There are no published trials set in primary care that have assessed the effectiveness of antidepressants for the treatment of depression in young people. Trials conducted in secondary care indicate that fluoxetine is moderately effective in treating moderate to severe depression. However these relatively modest benefits must be balanced against concerns of an increased risk of suicidal ideation or suicide attempt compared with placebo.

From the pooled data of 13 primary studies, the risk of suicidal ideation or suicide attempt has been estimated to approximately double (1–2% to 2–4%) in young people taking fluoxetine compared with placebo.13

Other antidepressants including tricyclic antidepressants, venlafaxine and moclobemide are not recommended in young people.

All antidepressant drugs have significant risks when given to children and young people with depression. Evidence supports their cautious and well-monitored use.
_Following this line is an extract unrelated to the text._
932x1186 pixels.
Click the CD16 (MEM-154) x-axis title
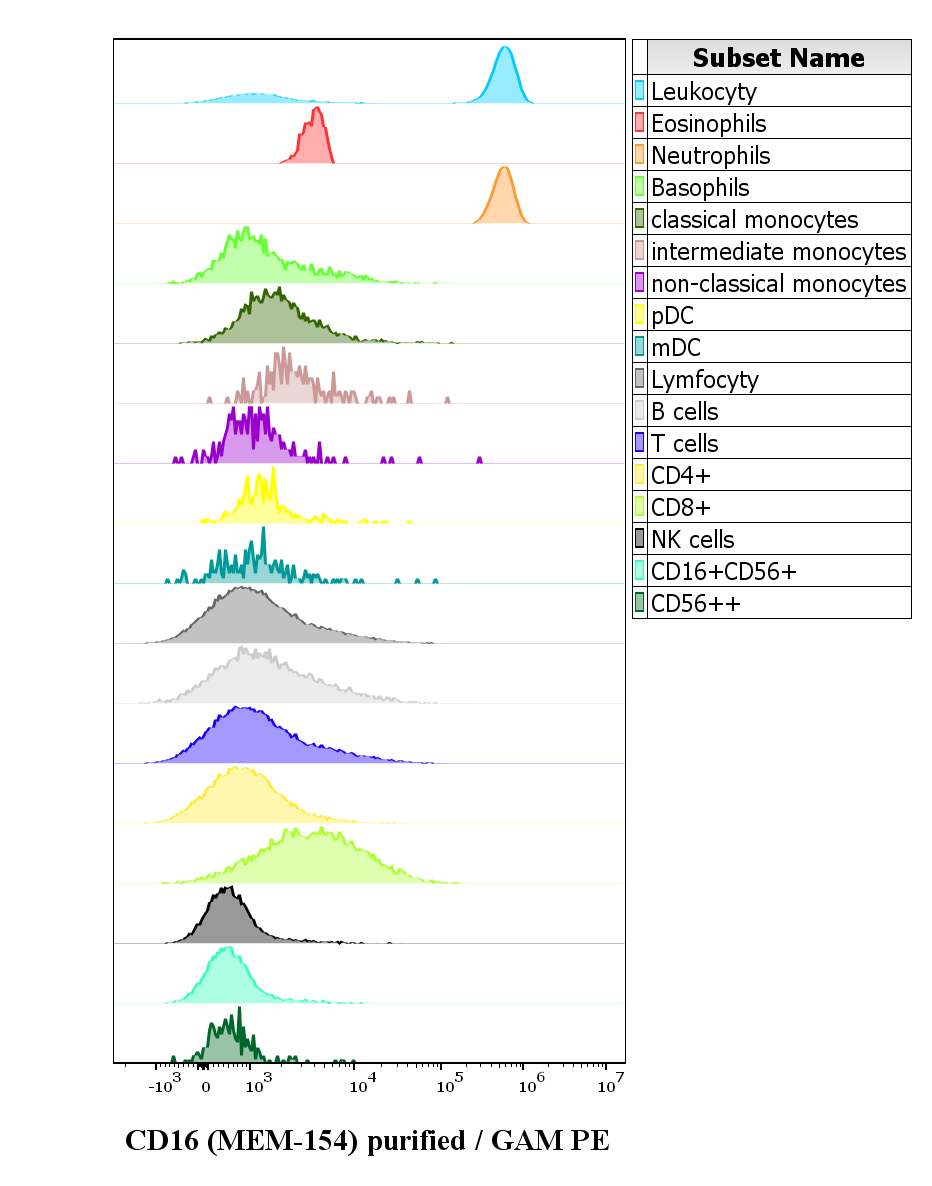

During the first few months of antidepressant treatment in young people (or at times of dose increase or decrease), the family/whānau and caregivers of the person on antidepressant should be made aware of the importance of seeking help from a health professional if they notice any symptoms of agitation, irritability or unusual changes in behaviour. Such symptoms may be associated with the emergence of suicidality.

Medsafe guidance on the use of the SSRI antidepressants in young people.12

Medsafe and the Medicines Adverse Reaction Committee have recently conducted a review on the use of SSRI antidepressants in children and adolescents. Following this review, Medsafe advises the following;

  1. The most common reason for suicidality and completed suicide is an untreated or worsening mood disorder.
  2. The only antidepressant with overall data indicating efficacy better than placebo in children and adolescents is fluoxetine. This may indicate a positive risk benefit balance for fluoxetine.
  3. All SSRIs have consistently been associated with an increase in suicidality in meta-analyses of clinical trials of the use of SSRIs to treat depression in children and adolescents. The term suicidality includes suicidal thinking and suicide attempts, but has not been proven to correlate with or lead to completed suicide.
  4. No antidepressant has ministerial consent for the indication of treating depression in children and adolescents. This means informed consent must be obtained from the patient or parent prior to initiating an SSRI for depression in children or adolescents.
  5. Any patient diagnosed with depression should be monitored closely for suicidality. If the treatment of a specific patient warrants antidepressant use, this should be considered in consultation with a Psychiatrist or a Paediatrician. Particular care should be taken in the period shortly after initiating antidepressant treatment, after a change in dosage, and after discontinuing treatment.